Population (2025-01-01)
- • Total: 4,807
- • Density: 19.88/km^{2} (51.49/sq mi)
- Demonym: Enguerinos
- Time zone: UTC+1 (CET)
- • Summer (DST): UTC+2 (CEST)
- Postal code: 46810
- Official language(s): Spanish
- Website: Official website

= Enguera =

Enguera is a municipality in southwestern province of Valencia, Spain.

The local economy depends primarily on agriculture, and secondarily on industry and services. In recent years, agricultural crops, especially olives, have gained in importance, although the complementary or secondary component of agriculture is evident. Rural tourism, including camping, country homes, a hotel, and restaurants are gaining importance. Meanwhile, the once-flourishing industry that was an important part of the village economy at the end of the eighteenth century has faded almost to nothing. While many of Enguera's inhabitants work in industry, their jobs are in nearby towns.

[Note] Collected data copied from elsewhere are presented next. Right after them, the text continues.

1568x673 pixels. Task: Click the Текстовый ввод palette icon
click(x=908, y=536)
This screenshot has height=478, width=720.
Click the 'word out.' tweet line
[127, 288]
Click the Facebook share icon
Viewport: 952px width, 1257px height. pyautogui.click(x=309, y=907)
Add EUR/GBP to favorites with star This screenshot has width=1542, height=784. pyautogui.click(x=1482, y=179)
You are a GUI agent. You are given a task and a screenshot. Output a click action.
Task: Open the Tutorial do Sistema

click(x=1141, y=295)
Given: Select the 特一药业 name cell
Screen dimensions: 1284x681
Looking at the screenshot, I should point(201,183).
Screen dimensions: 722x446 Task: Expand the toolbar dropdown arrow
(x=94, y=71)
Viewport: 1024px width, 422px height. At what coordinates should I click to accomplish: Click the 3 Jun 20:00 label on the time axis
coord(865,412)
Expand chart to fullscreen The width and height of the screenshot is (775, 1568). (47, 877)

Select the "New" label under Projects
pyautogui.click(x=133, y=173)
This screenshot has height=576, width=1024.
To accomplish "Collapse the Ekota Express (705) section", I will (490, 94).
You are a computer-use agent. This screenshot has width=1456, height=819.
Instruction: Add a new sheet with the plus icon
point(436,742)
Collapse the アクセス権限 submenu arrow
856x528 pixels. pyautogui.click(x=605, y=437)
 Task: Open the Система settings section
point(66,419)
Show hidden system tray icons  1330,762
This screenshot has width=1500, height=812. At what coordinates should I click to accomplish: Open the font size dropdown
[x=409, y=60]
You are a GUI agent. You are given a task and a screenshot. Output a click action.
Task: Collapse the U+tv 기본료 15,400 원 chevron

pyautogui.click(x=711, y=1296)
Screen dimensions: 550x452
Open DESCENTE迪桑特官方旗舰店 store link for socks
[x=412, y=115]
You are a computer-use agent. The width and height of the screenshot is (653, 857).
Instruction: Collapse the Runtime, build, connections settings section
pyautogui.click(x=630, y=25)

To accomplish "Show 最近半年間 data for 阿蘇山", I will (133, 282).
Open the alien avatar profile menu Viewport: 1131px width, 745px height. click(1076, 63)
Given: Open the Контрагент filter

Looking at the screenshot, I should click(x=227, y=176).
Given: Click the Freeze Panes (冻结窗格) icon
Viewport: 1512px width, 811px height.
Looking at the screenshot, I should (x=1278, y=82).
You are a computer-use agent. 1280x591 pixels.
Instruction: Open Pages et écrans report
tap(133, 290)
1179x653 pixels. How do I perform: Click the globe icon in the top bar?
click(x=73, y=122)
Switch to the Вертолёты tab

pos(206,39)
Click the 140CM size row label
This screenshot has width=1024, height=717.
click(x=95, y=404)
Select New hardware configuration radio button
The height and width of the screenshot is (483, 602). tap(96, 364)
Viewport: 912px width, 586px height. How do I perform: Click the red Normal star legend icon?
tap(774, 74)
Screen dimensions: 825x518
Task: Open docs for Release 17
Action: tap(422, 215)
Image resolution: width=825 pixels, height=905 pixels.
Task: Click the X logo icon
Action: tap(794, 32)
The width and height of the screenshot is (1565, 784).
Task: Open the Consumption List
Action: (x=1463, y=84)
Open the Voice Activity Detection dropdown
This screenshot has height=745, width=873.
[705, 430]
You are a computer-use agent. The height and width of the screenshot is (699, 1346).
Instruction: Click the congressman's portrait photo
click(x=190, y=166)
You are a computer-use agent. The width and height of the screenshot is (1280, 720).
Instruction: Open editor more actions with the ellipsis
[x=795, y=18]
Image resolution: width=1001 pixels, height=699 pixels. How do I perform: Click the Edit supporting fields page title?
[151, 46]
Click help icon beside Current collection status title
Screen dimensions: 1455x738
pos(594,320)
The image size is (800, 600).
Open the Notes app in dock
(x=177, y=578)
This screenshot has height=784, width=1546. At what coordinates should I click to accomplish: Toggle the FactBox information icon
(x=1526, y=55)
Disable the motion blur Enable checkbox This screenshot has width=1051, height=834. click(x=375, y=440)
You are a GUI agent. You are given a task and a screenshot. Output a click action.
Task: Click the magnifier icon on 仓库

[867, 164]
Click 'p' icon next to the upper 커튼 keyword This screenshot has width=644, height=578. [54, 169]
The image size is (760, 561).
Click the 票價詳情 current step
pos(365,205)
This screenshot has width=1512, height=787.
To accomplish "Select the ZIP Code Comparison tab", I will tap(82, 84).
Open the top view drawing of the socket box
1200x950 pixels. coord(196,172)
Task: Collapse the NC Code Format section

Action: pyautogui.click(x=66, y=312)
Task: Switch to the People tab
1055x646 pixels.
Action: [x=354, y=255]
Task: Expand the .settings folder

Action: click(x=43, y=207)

The Sierra de Enguera is named after this town.

==Main sights==
- Late Renaissance church of St. Michael Archangel (16th-17th centuries). It houses a Gothic processional cross.
- Convent of Sts. Joseph and Anne (17th century)
- Hermitage of St. Anthony of Padua
- Archaeological Museum
- Museum of Fine Arts
- Ethnological Museum
- Museum of Agriculture
- Ruins of the Muslim Castle, destroyed in 1365
- The village of Navalón

== Notable people ==
- Jorge Perona (born 1 April 1982), Spanish footballer
- Manuel Tolsá was a prolific Neoclassical architect and sculptor in Spain and Mexico. He served as the first director of the Academy of San Carlos.
- José María Albiñana (October 13, 1883 – 1936) was a Spanish physician, neurologist, medical writer, philosopher and anti-republican far-right politician.